Ten eerste, het verstrekken van dit soort leningen was, is en blijft evident het ontwijken van schatkistbankieren. De PVV vindt dat overtollig publiek geld dat niet direct nodig is voor het uitvoeren van de kerntaken gewoon naar de schatkist moet.
De doelstelling van dit college is om koste wat kost meerjarig in de begroting ingeboekte rente-inkomsten op peil te houden.

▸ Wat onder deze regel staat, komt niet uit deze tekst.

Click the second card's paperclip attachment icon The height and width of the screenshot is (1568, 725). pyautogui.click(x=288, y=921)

Dan, voorzitter, het college stelt dat kapitaalverstrekkingen door de provincie aan de sectorbanken kunnen worden beschouwd als invulling van de publieke taak. Een opmerkelijke stelling, aangezien het agentschap voor de treasury van het ministerie van Financiën daar een heel andere mening over heeft, want die zegt "(alhoewel het niet verboden is), het onderling uitlenen van overtollige middelen is geen publieke taak".
Kan het college uitleggen waarom zij hier een stelling hanteert die in strijd is met de regels van het ministerie?

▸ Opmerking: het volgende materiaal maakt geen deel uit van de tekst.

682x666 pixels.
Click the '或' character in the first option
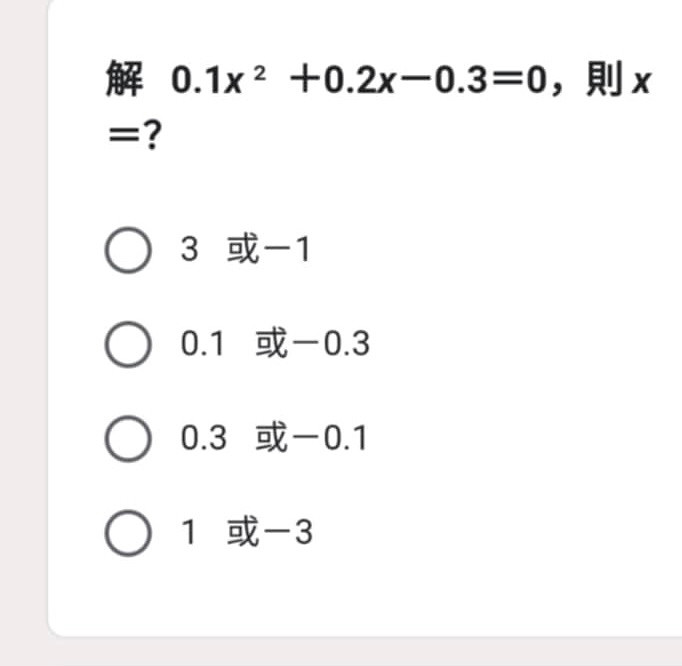[243, 249]
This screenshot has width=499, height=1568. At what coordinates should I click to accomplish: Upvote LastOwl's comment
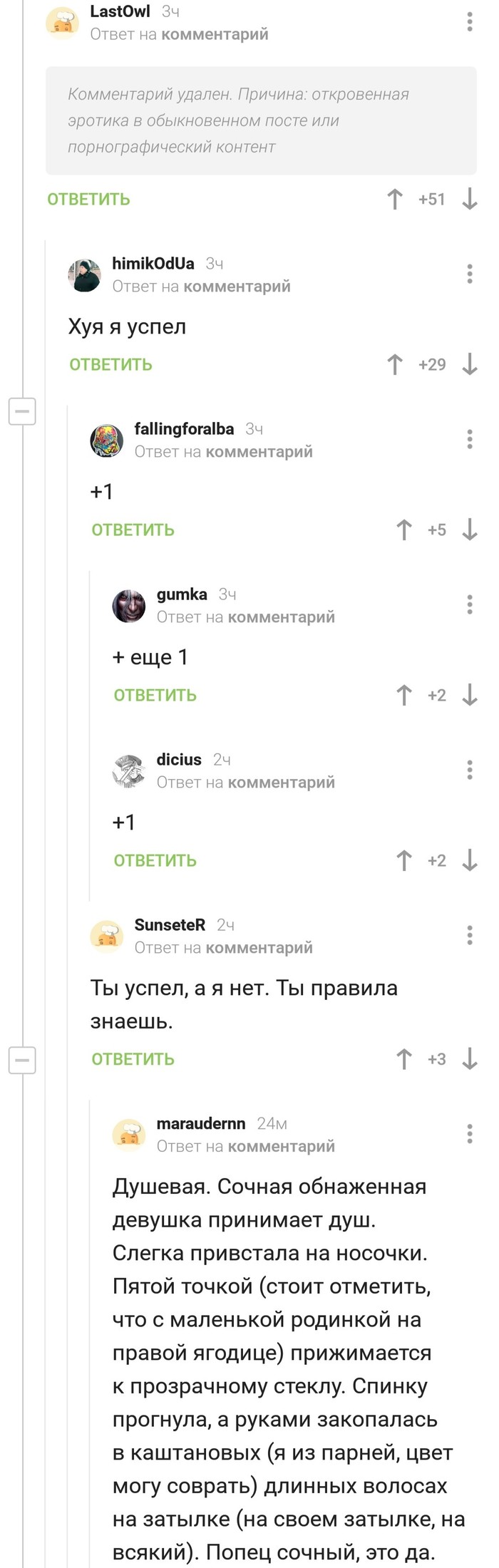tap(395, 200)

Voorzitter, ten derde, het college stelt dat sectorbanken weinig of geen risico hebben en creëert met die stelling een schijnveiligheid. Technisch en theoretisch kan er dan wel een lager risico zijn met sectorbanken, maar het product waar het hier om gaat kent wel degelijk risico-aspecten die niet onderschat moeten worden.
Zo is het een feit dat als BNG of de NWB ooit in moeilijkheden komen, dat de hybride leningen van de provincie Noord-Brabant, net als die van alle andere provincies en gemeentes in deze constructie, achtergesteld kapitaal zijn. Ze vormen eeuwigdurend kernkapitaal van de bank, waarop moet worden afgeschreven als er problemen zijn. De provincie kan er helemaal niets tegen doen indien dat gebeurt.

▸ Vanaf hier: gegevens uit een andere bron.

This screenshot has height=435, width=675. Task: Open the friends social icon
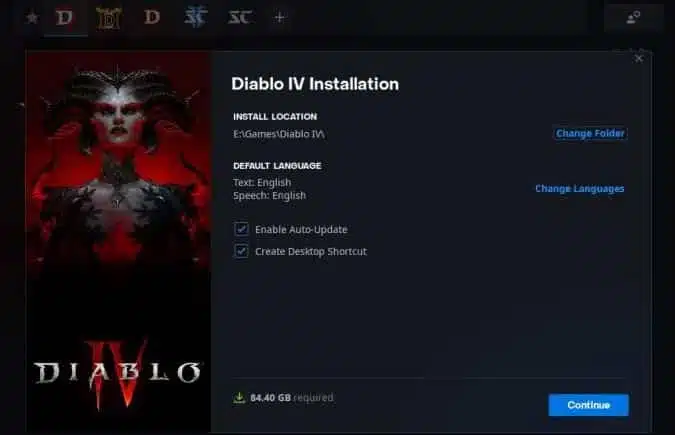click(633, 18)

Daarnaast kan de provincie er ook helemaal niets tegen doen als deze banken besluiten om geen rente uit te keren.
De lening is eeuwigdurend, maar volgens het college is dat helemaal geen probleem, want BNG en NWB zullen staan te trappelen om de relatief dure leningen zo snel mogelijk weer af te lossen. Pardon? Waarom willen ze dan om te beginnen al zo'n kennelijk niet-lucratieve deal sluiten?
Kan het college dat eens toelichten voor de PVV?
Die wens tot snelle aflossing is gewoon wensdenken van dit college. Want wat als ze helemaal niet wíllen of kúnnen of mógen terugbetalen? Wat als de ECB als toezichthouder het niet goed vindt dat er vervroegd wordt afgelost? Als dat soort dingen gebeurt, voorzitter, dan kan de provincie daar helemaal niets tegen doen.
Voorzitter, argumenten genoeg dus. Constructies als deze dragen daarnaast ook nog eens op zijn minst de schijn van moreel risico met zich mee. Niemand van degenen die dit soort constructies bedenken of uitvoeren, is ooit aansprakelijk als er zaken misgaan.
Zo moeten systeembanken -waaronder de BNG- koste wat kost overeind gehouden worden, en dat zal uiteindelijk ten koste van publiek geld gaan.
Voorzitter, als het misgaat, is de ellende voor de belastingbetaler, en niet voor de alweer naar hun volgende lucratieve baantje gehopte veroorzakers.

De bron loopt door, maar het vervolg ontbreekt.